Wenn man im sachsen-anhaltinischen Städtchen Weißenfels im Hotel Jägerhof eincheckt, wandelt man nicht allein auf den Spuren des „größten deutschen Barockmusikvaters“, Heinrich Schütz, der im fast nebenan gelegenen Haus in der Nikolaistraße seinen Lebensabend mit noch einigen bedeutenden Spätwerken verbrachte, sondern erneut auf denen Johann Sebastian Bachs. Schließlich fertigte Bach für jenes Gebäude seine Jagdkantate, seine älteste erhaltene weltliche Kantate und erste für großes Orchester, die vermutlich mit der Urversion des Ersten Brandenburgischen Konzerts begann beziehungsweise mit später ebenfalls wiederverwendeten Sätzen aufwartet, heuer aber trotz einfließender Verlinkung zur Gelegenheitsnennung nicht weiterer Gegenstand der Vorstellung ist.

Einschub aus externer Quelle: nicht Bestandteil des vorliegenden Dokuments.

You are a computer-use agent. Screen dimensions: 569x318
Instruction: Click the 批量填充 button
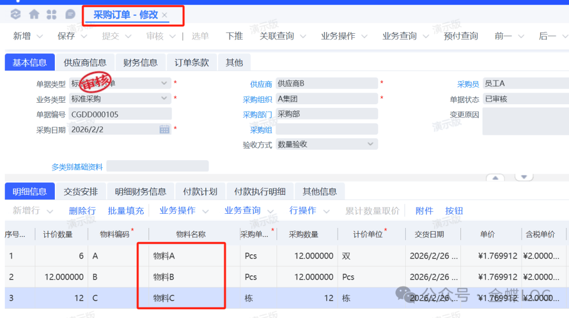125,211
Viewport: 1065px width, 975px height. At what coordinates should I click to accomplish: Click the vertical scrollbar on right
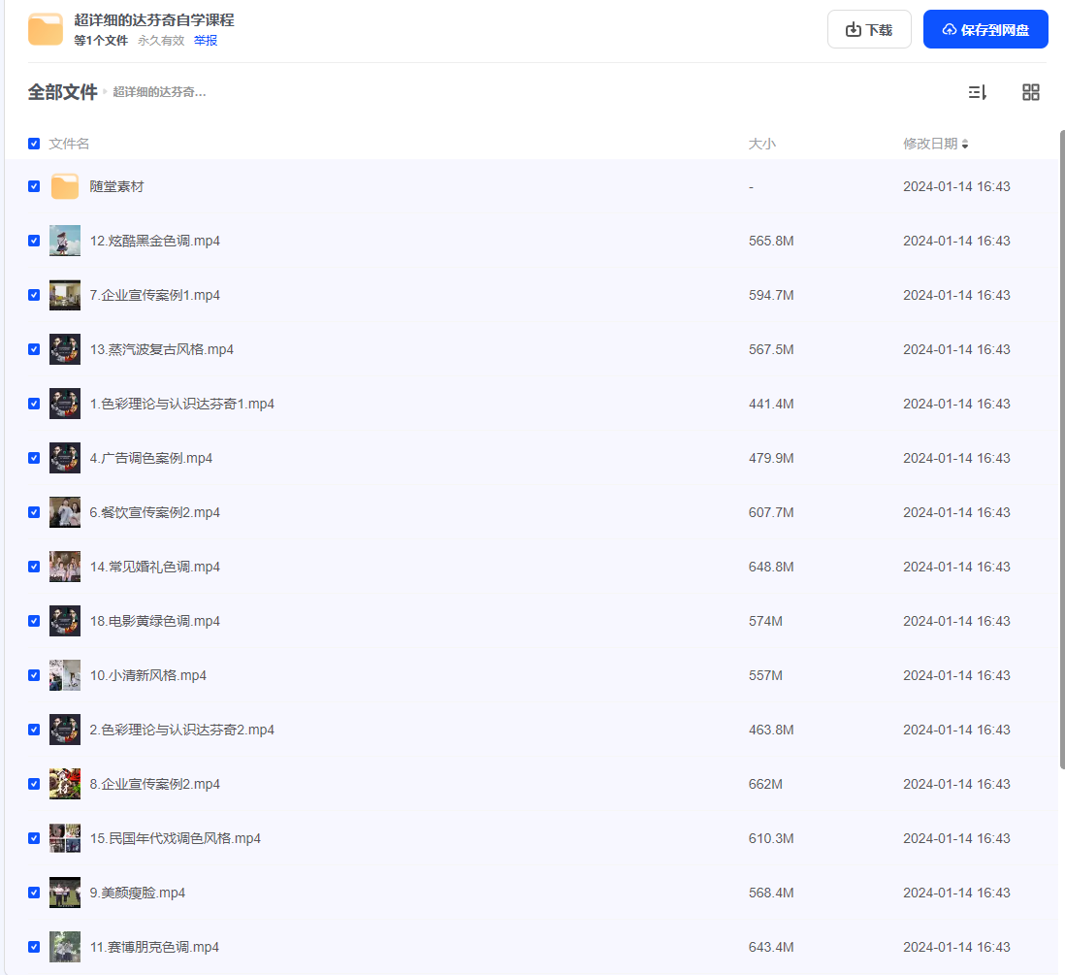tap(1061, 448)
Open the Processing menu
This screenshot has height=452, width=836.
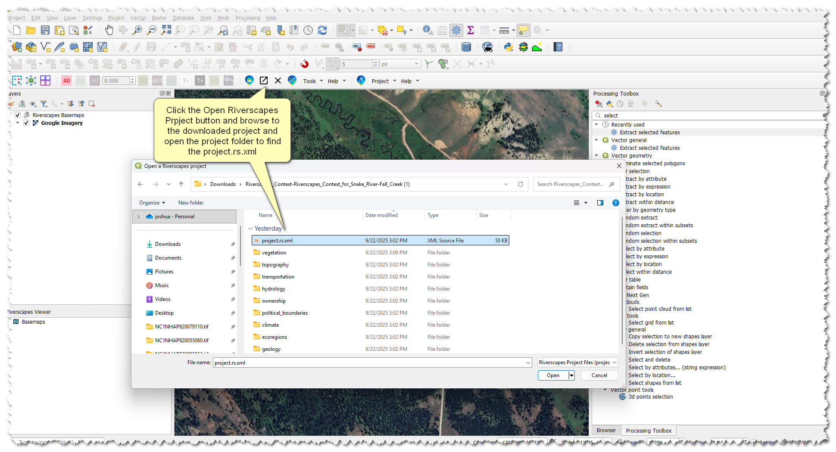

Mir allerdings mit straßennamenstechnischem Zufall (Namensgeber ist hier freilich Nikolaus von Myra) für die folgende Beschreibung und obendrein als anekdotisch persönlicher Aufhängerrahmen dazu dient, mich in der Vergewisserung dieses geschichtlichen Umstandes die durchaus spirituell anmutende Frage zu stellen, ob nicht etwas in meinem Taufwasser war, dass ich bei Bachtrack(!) über Bach und viele meiner musikalischen Vorlieben schreibe. Nebenbei war mein ausgerechneter Geburtstermin Bachs Datum der Welterblickung, der 21. März, in heutigen Zeiten Europäischer Tag der Alten Musik.

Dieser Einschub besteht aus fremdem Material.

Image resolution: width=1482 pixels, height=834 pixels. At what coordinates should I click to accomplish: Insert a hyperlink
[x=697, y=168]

Denn meine tatsächliche Wahl für November, die ich Ihnen nun kurz in Worte fassen darf, fiel auf die Kantate Ich geh und suche mit Verlangen, BWV49, in der Bach für den 3. November 1726 Philipp Nicolais siebte Strophe des Chorals Wie schön leuchtet der Morgenstern unterbringt. Jenes Pfarrers, der in meiner Taufkirche wirkte, dessen Namen wiederum meine Grundschule trägt, für die mein Zwillingsbruder, Klassenkameraden und ich ein Theaterstück über ihn aufführten. Und der in meiner Heimatstadt 1599 den Band Freudenspiegel des ewigen Lebens verfasste, in dem jener Choral, dessen eigenständige Bachkantate ich Ihnen für März versprach und verspreche, sowie der bereits präsentierte zu BWV140 enthalten sind.

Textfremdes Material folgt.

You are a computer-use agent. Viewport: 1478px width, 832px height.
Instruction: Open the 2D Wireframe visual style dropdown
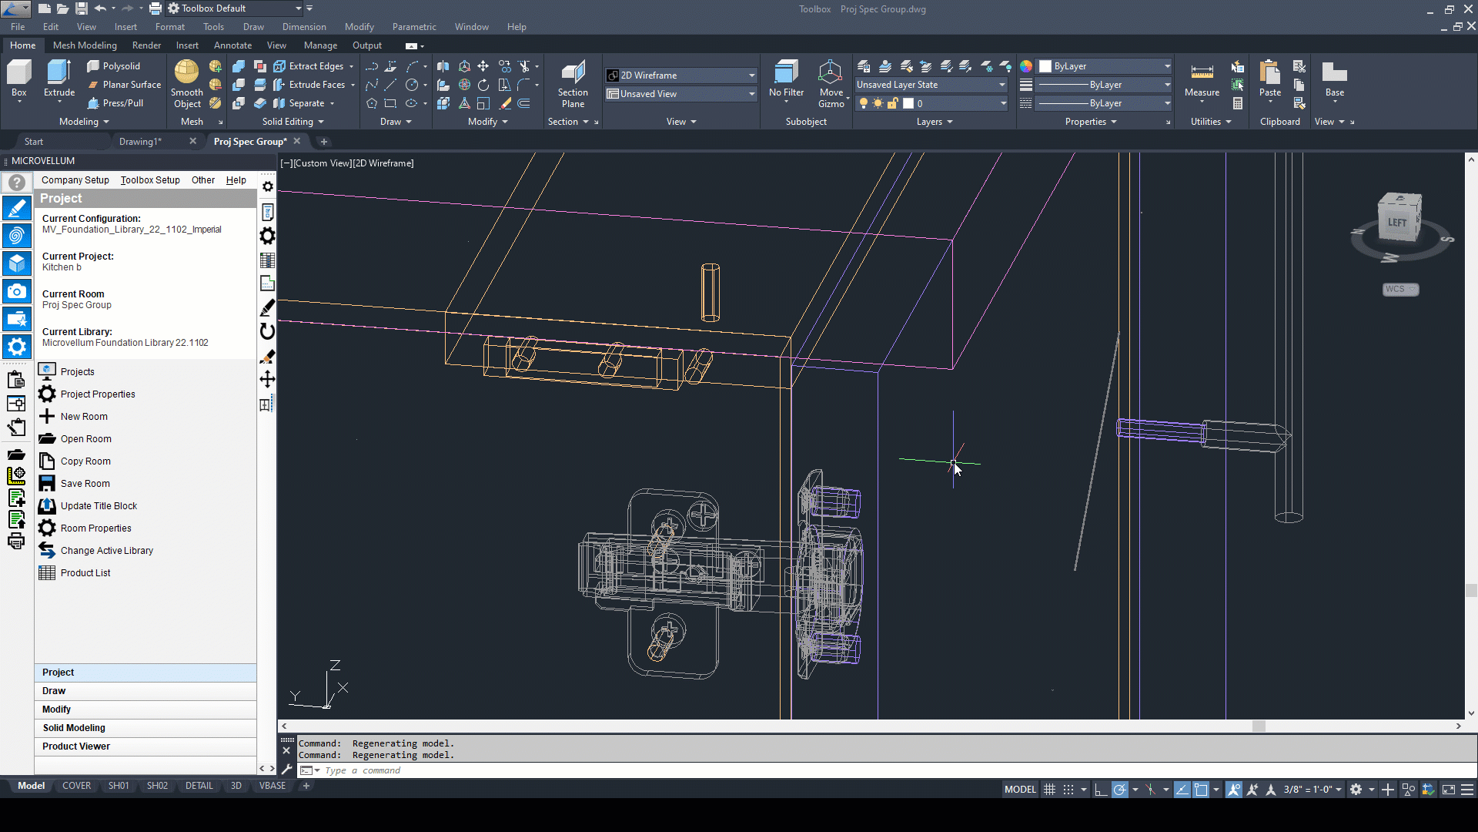click(751, 75)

Wie bei BWV140 als eine Komponente erwähnt, dem (Hochzeits-)Dialog, basiert die Kantate BWV49 völlig auf dem Muster des kirchlich von erotischem zu theologischem umgedeuteten Vereinigungsliedes zweier Liebenden, Jesus Christus und der Gläubigen Seele, so auch von Bach tituliert. Sie beginnt – ganz salomo(n)isch eindeutig zweideutig belassen – mit einem Vorspiel, für das ebenfalls ein Blick zurück angesagt ist. So ist die Sinfonia ein Satz eines ausgewachsenen Orgelkonzerts, das auf die verschollene Frühfassung des später für das Leipziger Kaffeehaus Zimmermann revidierte Cembalokonzerts BWV1053 zu Weimarer/Köthener Zeiten zurückzuführen ist. Neben der kleinen Besetzung aus Streichern (auch mehrdeutig, denn original vorgesehen ist dabei das nur selten vorgeschriebene Violoncello piccolo) bereichert intim und ebenfalls sinnbildlich unerlässlich die Oboe d'amore das instrumental-rituelle Spielzeug, die ihren großen solistisch verwobenen und reizenden Auftritt in der selbstgenüsslichen und -wertlichen Sopranarie „Ich bin herrlich, ich bin schön“ hat. Ihr voraus – erstes Wort hat Jesus – geht die Empfindung Christi in titelsituierender Arie ohne Blasinstrument (denken Sie sich hier ruhig Ihre anzüglichen Wortspiele, die – wer bin ich, das prüde und entgegen barocker Deftigkeiten als platt zu verurteilen! – zugegeben nur so auf der sprichwörtlichen Humorstraße liegen).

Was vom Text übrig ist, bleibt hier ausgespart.